Hastane çıkışı kimseye görünmeden çıkıp direkt evin yolunu tuttuğumda, Aydemir evde yoktu. Ona düğüne gideceğim haberini not kağıdına yazıp masama koydum ve hızlıca üstümdekilerden kurtuldum. Sıcak bir duşun ardından, suyun tenimi okşamasıyla bütün yorgunluğumu atarken zihnim biraz daha sakinleşmişti.
Kıyafet dolabının önünde durup seçtiğim koyu lacivert elbise üzerimde sade ama zarif duruyordu. Aynadaki yansımama baktığımda, hafif dalgalandırdığım saçlarım ve doğal ışıltılı makyajım yorgunluğumu gizlemeye yetiyordu. Hazırlıklarımı tamamladığımda, dışarı çıkmaya hazırdım ama içimde hâlâ bir huzursuzluk vardı. Evden çıkmadan önce kardeşime yazdığım not kağıdını elime alıp ayakkabılığın üzerine koydum ve evden ayrıldım.
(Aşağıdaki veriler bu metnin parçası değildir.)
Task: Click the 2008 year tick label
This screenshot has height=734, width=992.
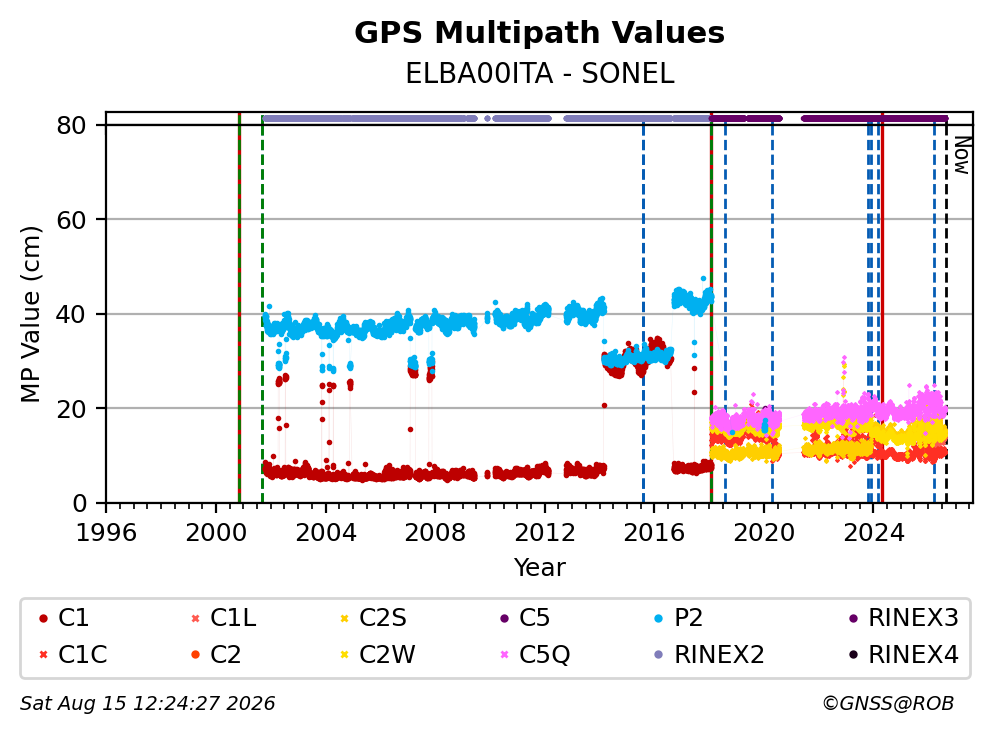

Düğün açık havada, geniş bir bahçede kurulmuştu. Zemini doğal yeşilliklerle kaplı hafif bir bahar esintisi etrafı ferahlatıyordu. Beyaz örtülerle kaplanmış, ahşap masalar etrafında krem ve altın renklerinde tüllerle süslenmiş sandalye sıraları vardı. Masaların ortasında ince uzun vazolarda taze mevsim çiçekleri, lavanta ve beyaz güller karışımı hoş bir koku yayıyordu. Masalara serpiştirilmiş küçük mumlar, akşamın kararmasıyla birlikte yumuşak bir ışık oluşturacaktı. Çevrede, ağaç dallarına asılmış küçük renkli fenerler geceye renk katıyordu. Misafirler çeşitli renkte şık elbiseler ve takım elbiseler içinde, sohbet ediyor, gülüyor, dans pistine yöneliyorlardı. Çocuklar, masaların arasında koşuşuyor, ellerinde balonlar taşıyorlardı. Kadınların çoğu uzun, zarif elbiseler giymiş, saçlarını özenle toplamış veya dalgalı bırakarak makyajlarını abartmadan yapmışlardı. Bazı kadınlar ise sanki düğüne değil, diskoya gelmiş gibiydiler. İstemsizce şaşırmıştım. Erkekler ise genellikle koyu renk takım elbiseler içinde, kravat veya papyon takmışlardı.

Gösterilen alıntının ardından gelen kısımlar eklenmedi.